Dina Lydia, the Costume Goddess

Ask the Costume Goddess:

Headdress Ideas

by Dina Lydia



The Question

Dear Costume Goddess,

What is the best method for creating a beaded headband? I've seen many poorly constructed and have never gotten my hands on a good one. I also have a very short forehead and no bangs. What is a good width and style? Women with high foreheads seem to get away with all kinds of facial adornments - lucky girls!

You really design some gorgeous stuff! It's inspiring!

--Bareheaded in Colorado


Dear Costume Goddess,

I'd like some tips on costume pieces to wear in my hair. Normally I wear my hair loose or with a few little pins to keep it out of my eyes. But now that I have seen dancing photos of myself, I concluded that I must do something else, for it doesn't make me look like "a dancer".

--Oversea Dancer



The Costume Goddess Responds

Dear Bareheaded and Oversea,

A costume piece adorning the head frames face and hair nicely and completes the theatrical image we like. I have a few tricks I use to make simple adornments.

But first I'd like to mention that some types of costume pieces on the head can turn into liabilities. Bulky pieces can feel hot and heavy while dancing. Rhinestones and other jewelry (especially on a tiara) can catch and snag veils. Anything fastened to the hair with combs, barrettes and bobby pins can slip or fall out. Tied scarves can come loose. Long strings of beads on a headdress can whip around and smack you in the eye when you spin. Coin headdresses are difficult to keep in place while bending in any direction. So always practice with your headpiece to avoid awkward surprises during a performance.

Drawing of a Scarf

I wear only a headband or twisted scarf and I use elastic to secure it on my head. The elastic is worn under the hair, as illustrated, so it's hidden. You'll need about 12 inches of 1/4" or 3/8" elastic. It comes in black, white, gold and silver. Use what matches your hair best. The white can be tinted with permanent marker.

Drawing Showing Ideas for Headbands

For a headband, use an ornate trim or ribbon 1/2" or 3/4" wide and 12 inches long. I suggest something with sequins or jewels on it to add sparkle. Pin elastic to the ends and adjust the elastic so it fits your head snugly. Sew, tucking raw ends in neatly. Then you can get creative, adding drapes, pendants, jewelry pieces, tiny coins, or beaded fringe.

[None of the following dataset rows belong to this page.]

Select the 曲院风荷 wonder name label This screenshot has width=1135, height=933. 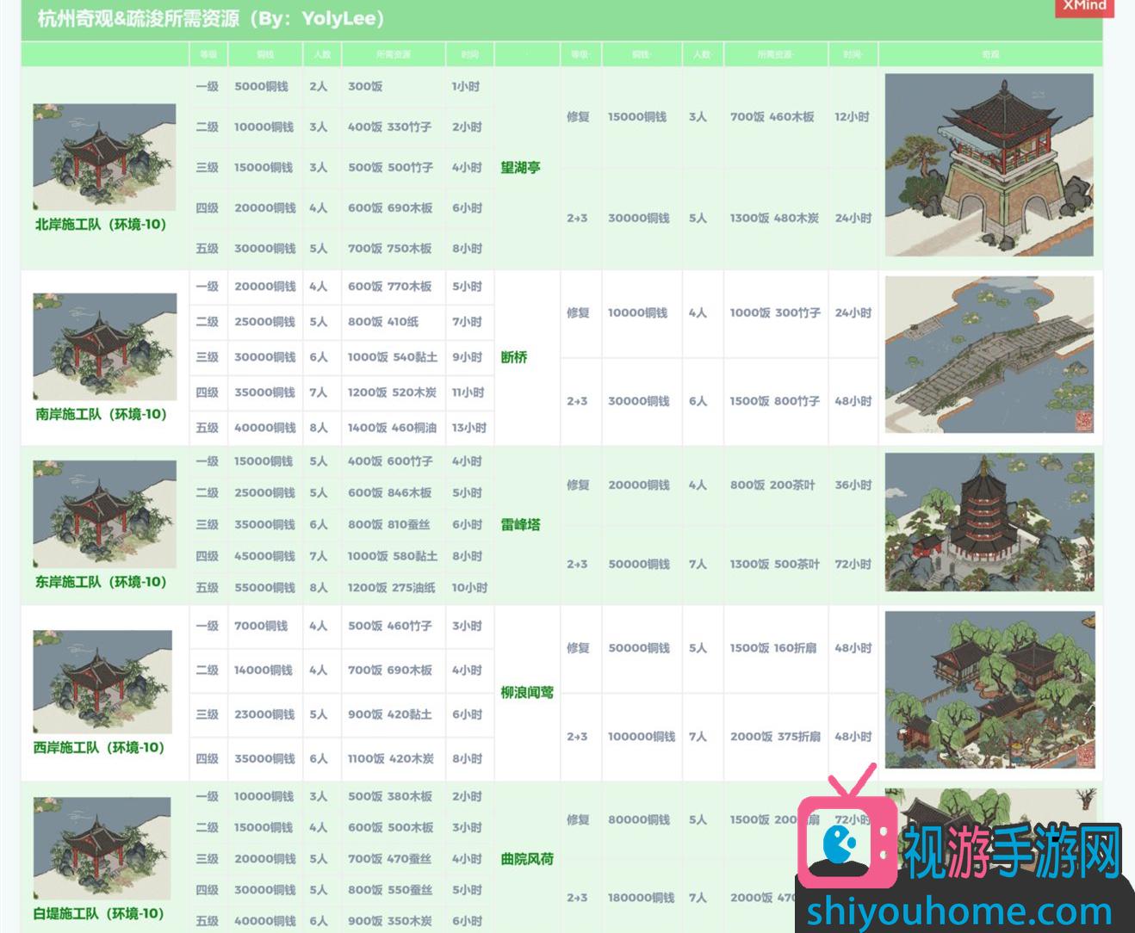pyautogui.click(x=526, y=859)
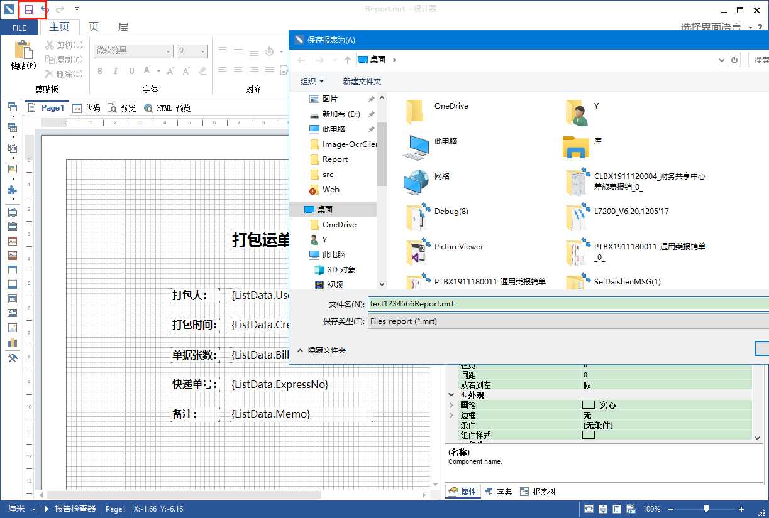The width and height of the screenshot is (769, 518).
Task: Click the Save icon in the quick access toolbar
Action: pyautogui.click(x=29, y=9)
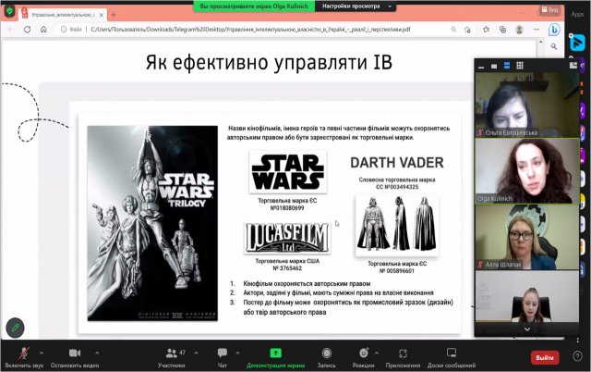This screenshot has width=591, height=372.
Task: Click the red Выйти leave button
Action: tap(544, 357)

If your forehead is small (like mine), wear the band at hairline and keep the danglies small or let the headband stand alone. I sometimes sew tassels or long earrings to the sides as a substitute for earrings clipped to my (non-pierced) ears, which can fall off.

Headbands Worn High Vs Low on Forehead

You can also use a padded, fabric-covered rigid headband from the store, again sewing elastic to the ends so it hugs your head. This can be worn low or high on the head. If you have a small forehead it will appear wider. Wear it as is or cover the band with costume fabric, twist a metallic scarf or wide sequin trim around it. The front or sides can be decorated as described above.

Padded Scarf

Another variation uses a long scarf. It appears to be tied so the ends fall down the back, but again, a hidden elastic secures it to the head. I twist the scarf, or "stuff" it with a roll of quilt batting about 10 inches wide to make it rounder in the front. A second scarf can be twisted around this one if desired.

Example of Elastic Bands


--The Costume Goddess



Related Articles

Other articles on this web site related to costuming for the head and hair include:



About the Costume Goddess

Dina has been sewing for more than twenty-five years (yes, she started as a toddler!)

She's also an artist (Maryland Institute of Art) and perfected her sewing techniques apprenticed to various designers, freelancing for small theaters, restyling vintage garments, and altering wedding gowns.

Dina fell in love with belly dancing costumes upon her very first lesson. Now the pleasure of wearing her own designs, and seeing others wear them, offers as much pleasure as dancing. She's become expert as well in altering those troublesome ready-made Egyptian costumes, and modifying designs to flatter individual figures.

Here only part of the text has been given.